_EXERCISE DETAILS_. Beginning with the line that holds "Given: Favorite the" and ending with the last line below, please copy every line exactly, add nothing, and leave out the pictures.
-- DATASET RECORDS follows --
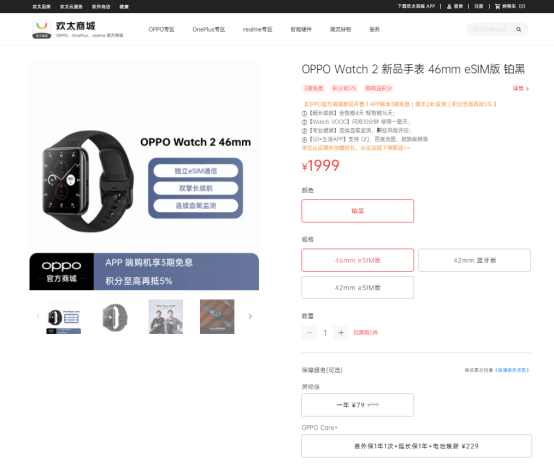Select the 42mm eSIM版 spec option
Screen dimensions: 554x464
[x=358, y=287]
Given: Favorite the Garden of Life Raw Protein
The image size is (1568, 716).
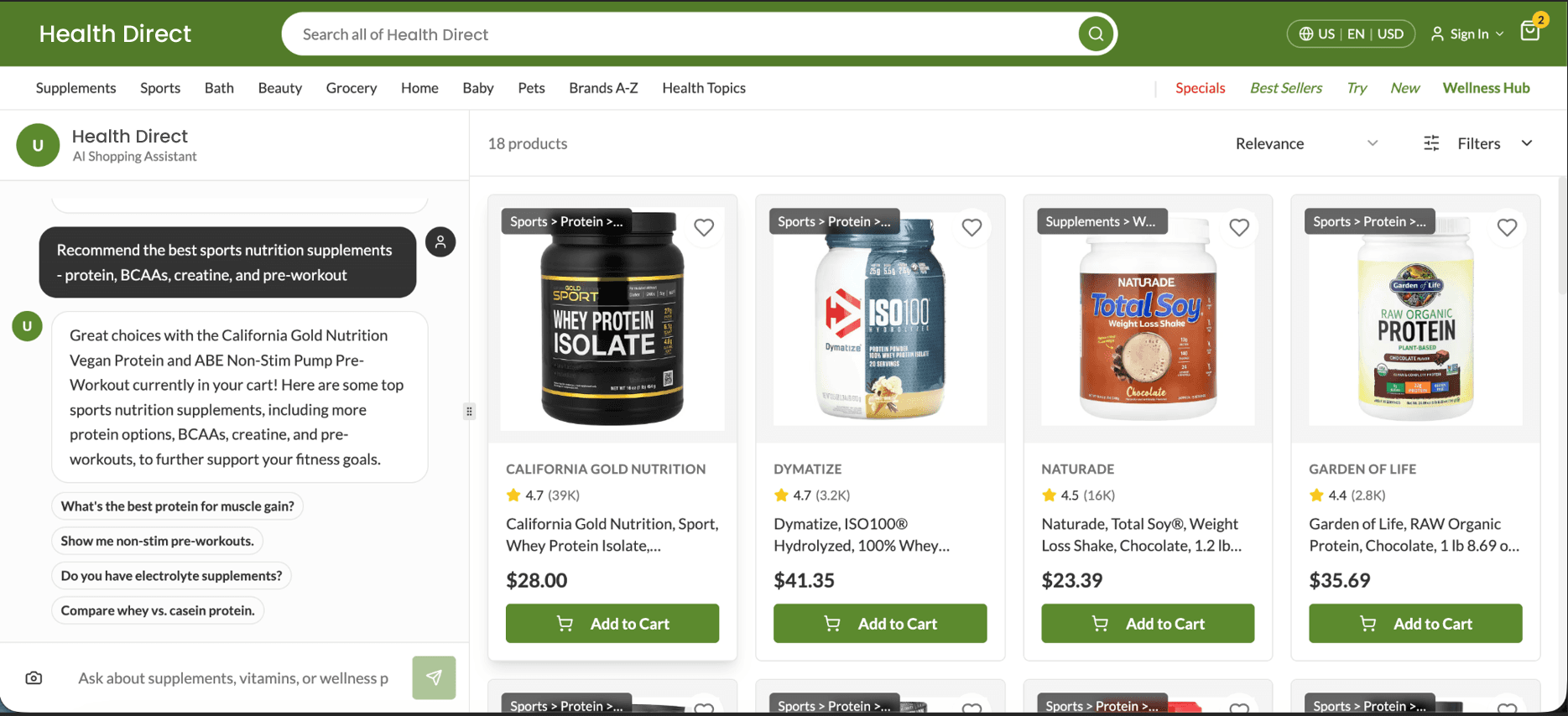Looking at the screenshot, I should (1507, 227).
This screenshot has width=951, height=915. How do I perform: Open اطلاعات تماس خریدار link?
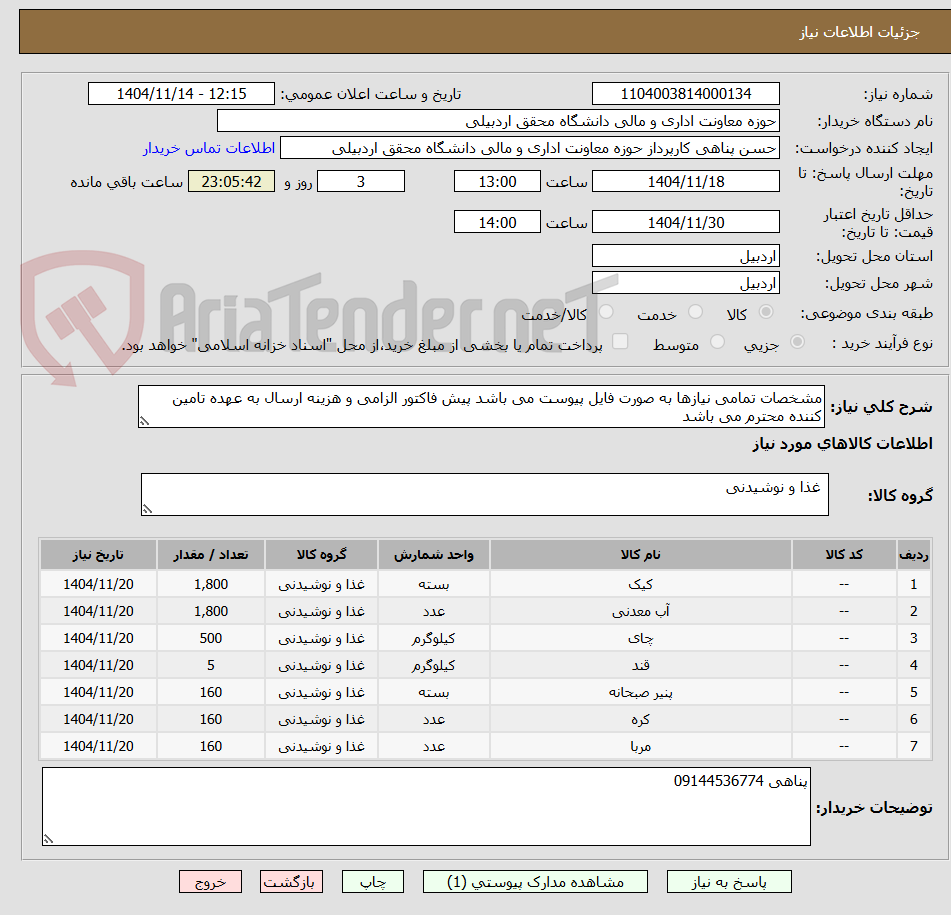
-- DATASET RECORDS concluded --
_TASK ANSWER_.
Given: Favorite the Garden of Life Raw Protein
The image size is (1568, 716).
Looking at the screenshot, I should (1507, 227).
This screenshot has width=951, height=915. How do I perform: Open اطلاعات تماس خریدار link?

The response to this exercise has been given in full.